=== Section Start ===

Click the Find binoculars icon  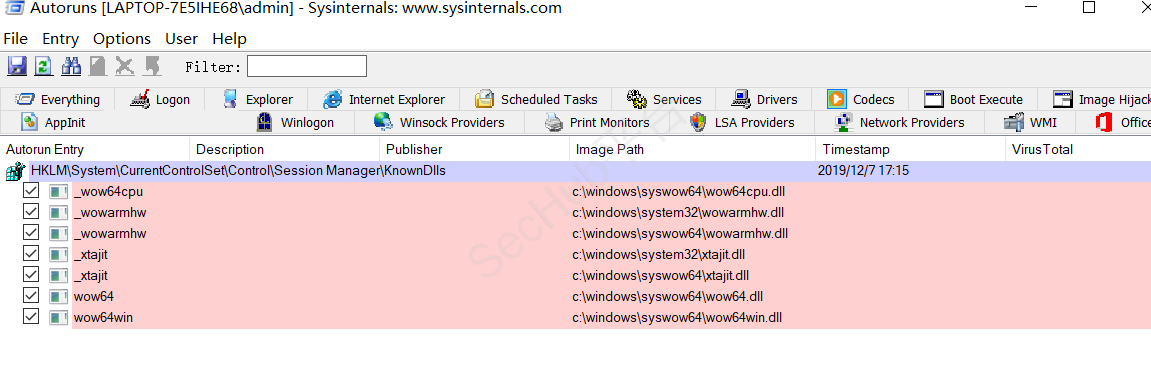pos(71,66)
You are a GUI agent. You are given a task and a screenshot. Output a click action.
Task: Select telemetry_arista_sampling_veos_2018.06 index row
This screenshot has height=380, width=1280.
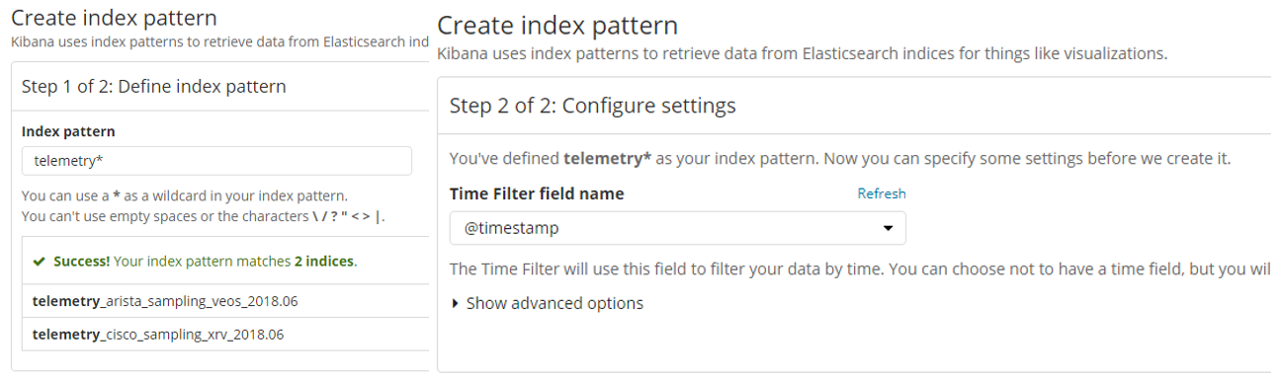point(226,300)
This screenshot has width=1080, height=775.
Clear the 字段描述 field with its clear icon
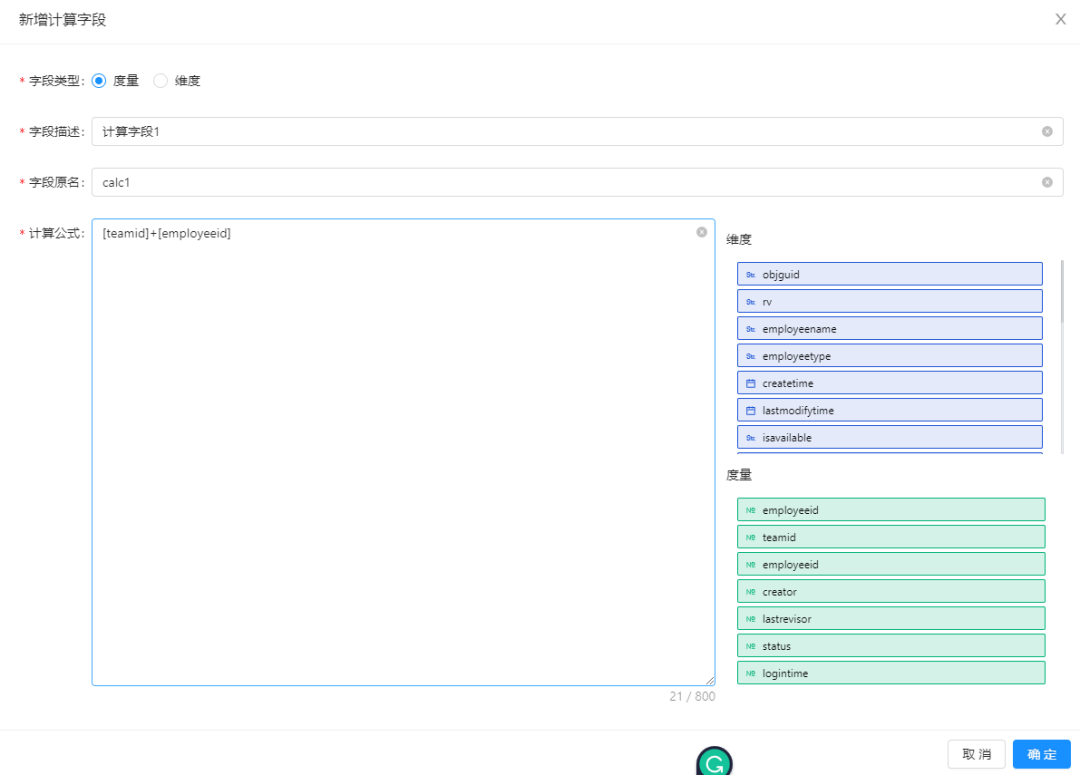pos(1047,131)
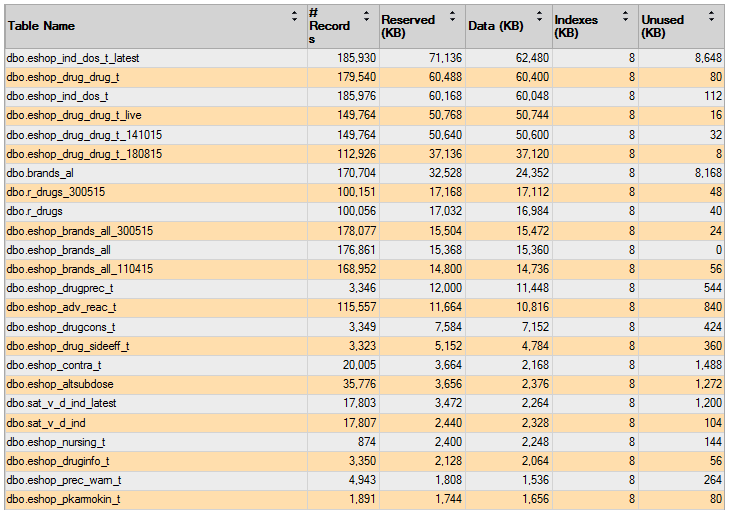Click dbo.eshop_pkarmokin_t table name
This screenshot has width=729, height=510.
[x=63, y=500]
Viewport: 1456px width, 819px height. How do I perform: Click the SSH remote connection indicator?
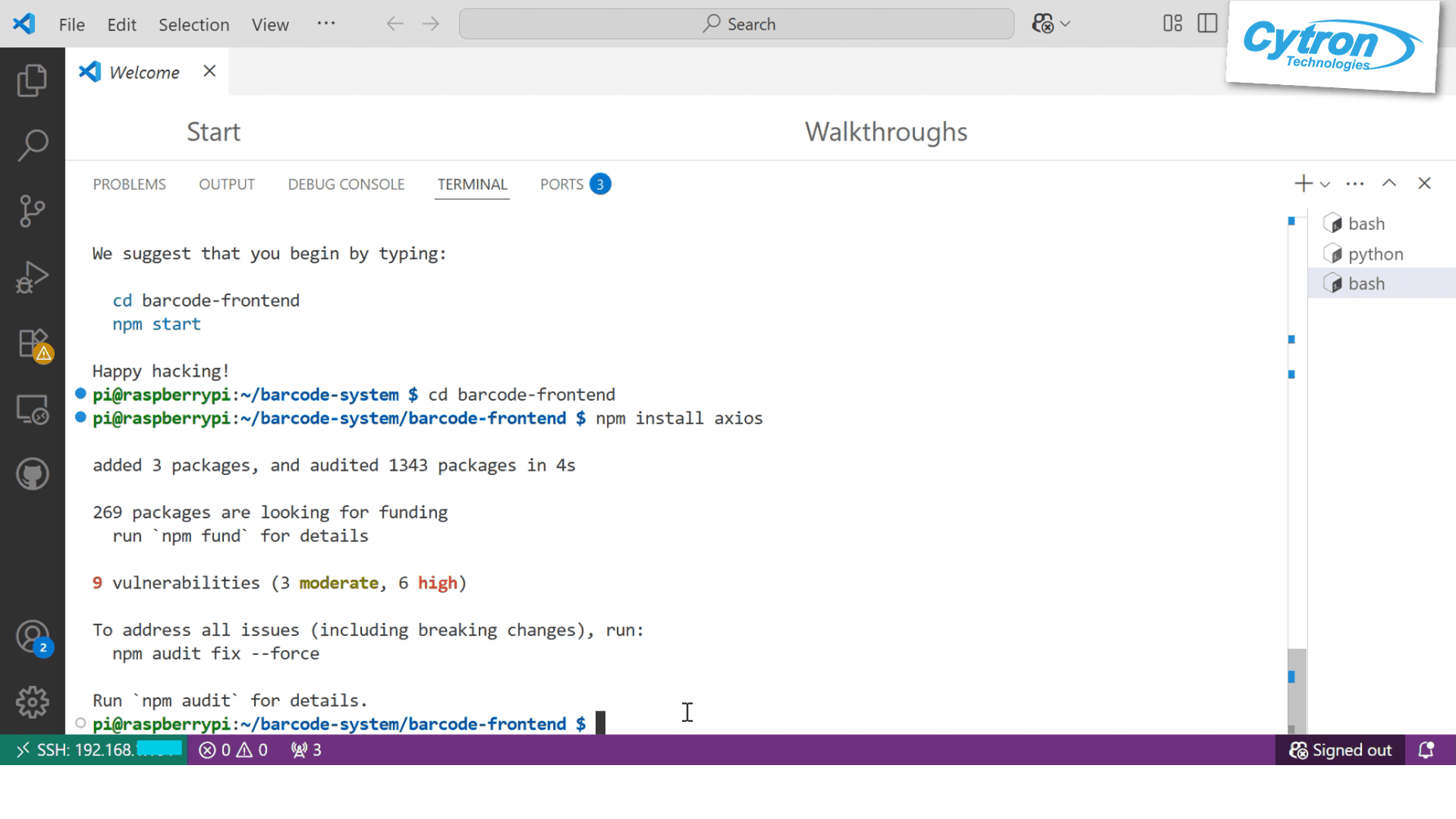click(93, 750)
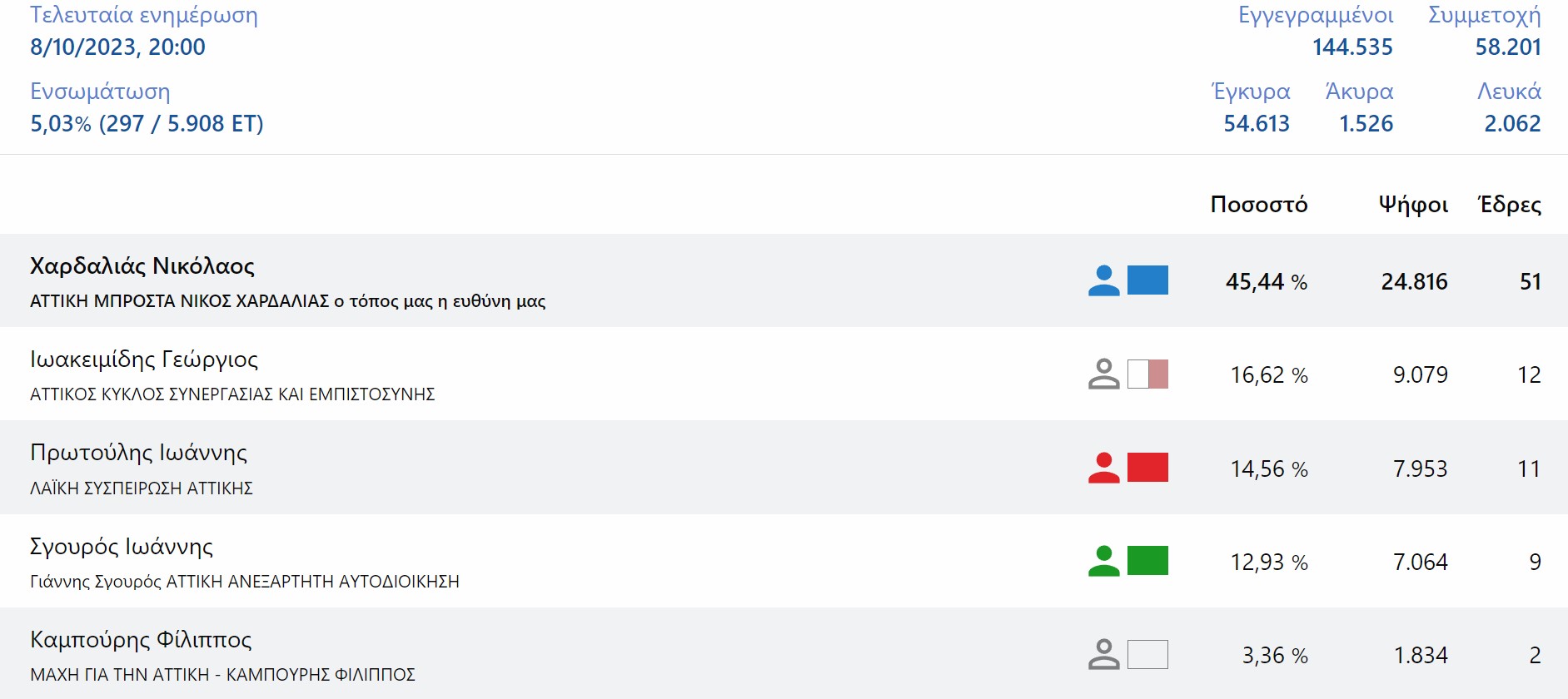Screen dimensions: 1568x699
Task: Select the Σγουρός Ιωάννης name
Action: 122,547

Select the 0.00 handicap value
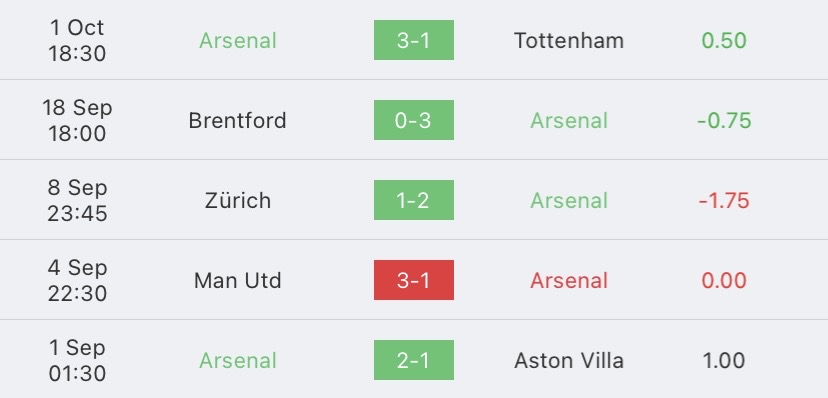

=== Section End ===

* Instructions to follow *
Give back exactly the lines from the one containing "You are a GUI" to the final line of the entries, both included, and no picture.

* Answer for this exercise *
You are a GUI agent. You are given a task and a screenshot. Output a click action.
Task: Select telemetry_arista_sampling_veos_2018.06 index row
This screenshot has height=380, width=1280.
point(226,300)
This screenshot has width=1080, height=775.
Clear the 字段描述 field with its clear icon
pos(1047,131)
Click dbo.eshop_pkarmokin_t table name
This screenshot has width=729, height=510.
[x=63, y=500]
Viewport: 1456px width, 819px height. How do I perform: Click the SSH remote connection indicator?
click(93, 750)
Screen dimensions: 1568x699
Task: Select the Σγουρός Ιωάννης name
Action: 122,547

Select the 0.00 handicap value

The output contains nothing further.